**Task**
Count how many lines of the material below contain the string "bounding", matching case exactly. Reply with the number alone.

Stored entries
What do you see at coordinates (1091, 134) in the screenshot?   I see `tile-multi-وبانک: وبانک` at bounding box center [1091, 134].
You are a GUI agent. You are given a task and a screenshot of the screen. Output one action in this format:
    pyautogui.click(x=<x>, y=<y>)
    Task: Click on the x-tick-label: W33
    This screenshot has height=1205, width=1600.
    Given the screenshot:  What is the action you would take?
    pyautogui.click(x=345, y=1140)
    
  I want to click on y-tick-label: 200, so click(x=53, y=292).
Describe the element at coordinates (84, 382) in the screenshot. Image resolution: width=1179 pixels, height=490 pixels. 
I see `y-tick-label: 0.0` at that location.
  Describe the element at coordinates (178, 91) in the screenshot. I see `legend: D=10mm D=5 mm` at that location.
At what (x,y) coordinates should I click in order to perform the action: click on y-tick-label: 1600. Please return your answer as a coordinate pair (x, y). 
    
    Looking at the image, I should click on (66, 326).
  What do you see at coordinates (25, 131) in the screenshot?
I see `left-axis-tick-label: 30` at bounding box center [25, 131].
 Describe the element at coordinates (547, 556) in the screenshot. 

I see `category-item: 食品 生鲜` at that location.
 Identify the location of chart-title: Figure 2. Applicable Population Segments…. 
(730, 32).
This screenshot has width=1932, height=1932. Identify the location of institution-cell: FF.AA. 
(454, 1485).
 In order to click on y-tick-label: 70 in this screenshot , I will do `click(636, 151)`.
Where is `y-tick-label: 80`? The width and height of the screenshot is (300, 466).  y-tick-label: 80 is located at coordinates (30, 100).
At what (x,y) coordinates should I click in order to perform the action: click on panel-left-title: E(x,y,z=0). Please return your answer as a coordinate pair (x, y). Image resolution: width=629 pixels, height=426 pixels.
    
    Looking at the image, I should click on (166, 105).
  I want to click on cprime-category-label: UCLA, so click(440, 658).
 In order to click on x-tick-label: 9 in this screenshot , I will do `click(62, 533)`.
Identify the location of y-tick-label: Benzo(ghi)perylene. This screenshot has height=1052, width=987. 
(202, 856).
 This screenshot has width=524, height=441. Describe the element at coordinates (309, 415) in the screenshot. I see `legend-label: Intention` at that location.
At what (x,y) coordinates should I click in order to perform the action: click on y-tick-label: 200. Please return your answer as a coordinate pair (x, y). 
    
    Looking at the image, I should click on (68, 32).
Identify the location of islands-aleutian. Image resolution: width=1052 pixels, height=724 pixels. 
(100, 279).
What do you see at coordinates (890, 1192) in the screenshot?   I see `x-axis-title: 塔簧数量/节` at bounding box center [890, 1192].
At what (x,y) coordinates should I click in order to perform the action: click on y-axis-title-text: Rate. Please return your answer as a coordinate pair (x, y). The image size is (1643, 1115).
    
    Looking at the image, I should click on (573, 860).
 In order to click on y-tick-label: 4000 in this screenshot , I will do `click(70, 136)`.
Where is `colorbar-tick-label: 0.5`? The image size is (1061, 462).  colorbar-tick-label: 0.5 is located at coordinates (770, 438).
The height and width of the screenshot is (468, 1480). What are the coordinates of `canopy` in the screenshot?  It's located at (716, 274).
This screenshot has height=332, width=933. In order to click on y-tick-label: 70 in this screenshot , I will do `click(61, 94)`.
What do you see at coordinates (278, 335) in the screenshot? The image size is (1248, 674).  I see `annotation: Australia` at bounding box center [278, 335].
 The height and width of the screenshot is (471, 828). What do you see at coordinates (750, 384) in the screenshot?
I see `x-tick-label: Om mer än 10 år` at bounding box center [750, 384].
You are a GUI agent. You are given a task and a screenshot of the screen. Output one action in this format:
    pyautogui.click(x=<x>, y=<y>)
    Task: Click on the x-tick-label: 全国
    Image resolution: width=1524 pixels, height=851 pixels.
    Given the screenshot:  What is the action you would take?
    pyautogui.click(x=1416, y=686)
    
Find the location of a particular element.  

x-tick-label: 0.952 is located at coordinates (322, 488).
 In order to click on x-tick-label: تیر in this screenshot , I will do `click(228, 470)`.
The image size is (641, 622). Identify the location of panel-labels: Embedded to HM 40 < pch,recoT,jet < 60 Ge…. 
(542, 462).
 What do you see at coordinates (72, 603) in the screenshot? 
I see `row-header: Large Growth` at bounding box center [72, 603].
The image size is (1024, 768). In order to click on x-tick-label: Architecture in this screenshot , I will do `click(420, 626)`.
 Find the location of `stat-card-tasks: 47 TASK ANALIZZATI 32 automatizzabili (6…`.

**Response for this exercise**
6